If you can complete a PhD and find a job as a lecturer (obviously hard work), you get to lecture about your passion, and it's a stipulation as a lecturer (at least at my uni) that one conducts scientific research. This research could be reptile-oriented...VOILA!


----------



## RMG (Jun 10, 2007)

Although nearly everyone above has mentioned doing a degree of some sort to become a "herpetologist" it's not necessarily the route that you have to take, but it is getting harder to conduct any form of research without some kind of formal qualification.

IN my opinion, the underestimation of what are now classed 'semi-professional' (as opposed to amateur) herpetologists is at the peril of the field of herpetology.

I personally have a masters but a lot of the people I work with in the field, and consider truly experts, are 'lay people' i.e those without formal qualifications.

These people know just as much, if not more, than many tenure track academics that work in the same area and can be easier to work with for many reasons, the lack of academic snobbery being a major one of them in my opinion.

+++

# DIRECTIVES
- A) Rewrite the part of the entries that opens with the line containing "You are a GUI" and closes with the line containing "pyautogui.click(x=23, y=28)", replacing "dropdown" with "menu" and leaving everything else unchanged.
- B) Continue the forum discussion about becoming a herpetologist from the point where it stops.
The forum text about becoming a herpetologist has no connection to the entries that follow it.

+++

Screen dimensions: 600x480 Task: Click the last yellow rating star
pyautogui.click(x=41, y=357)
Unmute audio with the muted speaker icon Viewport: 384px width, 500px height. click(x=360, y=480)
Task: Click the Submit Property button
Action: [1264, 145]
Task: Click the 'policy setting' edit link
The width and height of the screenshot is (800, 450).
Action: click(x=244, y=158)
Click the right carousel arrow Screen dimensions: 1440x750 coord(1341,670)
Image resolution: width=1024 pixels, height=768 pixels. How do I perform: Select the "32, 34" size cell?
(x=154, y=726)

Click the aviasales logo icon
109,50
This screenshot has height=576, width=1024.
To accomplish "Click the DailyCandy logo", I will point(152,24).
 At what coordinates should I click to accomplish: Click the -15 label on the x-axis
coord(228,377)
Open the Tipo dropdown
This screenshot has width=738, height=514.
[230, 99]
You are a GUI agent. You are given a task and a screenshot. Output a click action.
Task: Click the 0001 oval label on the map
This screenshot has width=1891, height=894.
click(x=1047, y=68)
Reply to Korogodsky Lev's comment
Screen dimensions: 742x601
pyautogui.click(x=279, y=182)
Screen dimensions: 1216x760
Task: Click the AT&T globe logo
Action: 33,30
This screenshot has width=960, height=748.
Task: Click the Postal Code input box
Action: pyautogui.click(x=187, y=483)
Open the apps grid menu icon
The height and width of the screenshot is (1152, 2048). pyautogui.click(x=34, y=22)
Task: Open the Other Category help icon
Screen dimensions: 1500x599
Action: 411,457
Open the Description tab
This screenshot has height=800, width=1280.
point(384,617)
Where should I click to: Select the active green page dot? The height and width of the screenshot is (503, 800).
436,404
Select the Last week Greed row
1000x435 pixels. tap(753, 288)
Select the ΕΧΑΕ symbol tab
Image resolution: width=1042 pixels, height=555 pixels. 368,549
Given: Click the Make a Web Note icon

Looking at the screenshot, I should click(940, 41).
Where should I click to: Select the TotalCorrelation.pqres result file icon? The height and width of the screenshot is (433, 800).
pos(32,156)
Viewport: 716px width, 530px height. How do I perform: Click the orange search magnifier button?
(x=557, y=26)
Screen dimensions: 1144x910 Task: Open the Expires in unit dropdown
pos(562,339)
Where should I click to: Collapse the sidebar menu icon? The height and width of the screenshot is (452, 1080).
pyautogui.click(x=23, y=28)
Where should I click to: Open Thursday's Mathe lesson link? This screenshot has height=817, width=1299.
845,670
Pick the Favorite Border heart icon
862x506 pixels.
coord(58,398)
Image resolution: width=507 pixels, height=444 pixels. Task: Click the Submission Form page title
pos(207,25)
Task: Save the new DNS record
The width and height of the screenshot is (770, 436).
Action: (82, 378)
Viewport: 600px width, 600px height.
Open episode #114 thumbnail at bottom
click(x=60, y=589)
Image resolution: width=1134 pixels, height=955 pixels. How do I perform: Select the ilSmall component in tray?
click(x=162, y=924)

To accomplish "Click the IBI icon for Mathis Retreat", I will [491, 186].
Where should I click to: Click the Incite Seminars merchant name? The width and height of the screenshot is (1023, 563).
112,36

+++

# WRITTEN ANSWERS
- A)
You are a GUI agent. You are given a task and a screenshot. Output a click action.
Task: Click the 0001 oval label on the map
This screenshot has width=1891, height=894.
click(x=1047, y=68)
Reply to Korogodsky Lev's comment
Screen dimensions: 742x601
pyautogui.click(x=279, y=182)
Screen dimensions: 1216x760
Task: Click the AT&T globe logo
Action: 33,30
This screenshot has width=960, height=748.
Task: Click the Postal Code input box
Action: pyautogui.click(x=187, y=483)
Open the apps grid menu icon
The height and width of the screenshot is (1152, 2048). pyautogui.click(x=34, y=22)
Task: Open the Other Category help icon
Screen dimensions: 1500x599
Action: 411,457
Open the Description tab
This screenshot has height=800, width=1280.
point(384,617)
Where should I click to: Select the active green page dot? The height and width of the screenshot is (503, 800).
436,404
Select the Last week Greed row
1000x435 pixels. tap(753, 288)
Select the ΕΧΑΕ symbol tab
Image resolution: width=1042 pixels, height=555 pixels. 368,549
Given: Click the Make a Web Note icon

Looking at the screenshot, I should click(940, 41).
Where should I click to: Select the TotalCorrelation.pqres result file icon? The height and width of the screenshot is (433, 800).
pos(32,156)
Viewport: 716px width, 530px height. How do I perform: Click the orange search magnifier button?
(x=557, y=26)
Screen dimensions: 1144x910 Task: Open the Expires in unit menu
pos(562,339)
Where should I click to: Collapse the sidebar menu icon? The height and width of the screenshot is (452, 1080).
pyautogui.click(x=23, y=28)

- B)
The fact that they have put themselves in their position by spending their own money, time or by just living with herps to gain their own experience means that you can work with truly passionate and knowledgeable people (that is not to say that academics are not passionate and knowledgeable about what they do).

My point being, if you want to become a "herpetologist" in its broadest sense learn as much as you can from as many relevant sources as possible e.g books, eco-tourism, volunteering, relevant courses etc..and you can become just as good as the rest of 'em. 
The main thing is to show an interest, ask questions and be proactive. 

You just need to find your own little niche in this massive field


----------



## Cleopatra the Royal (Nov 29, 2008)

Thanks for all the great advice!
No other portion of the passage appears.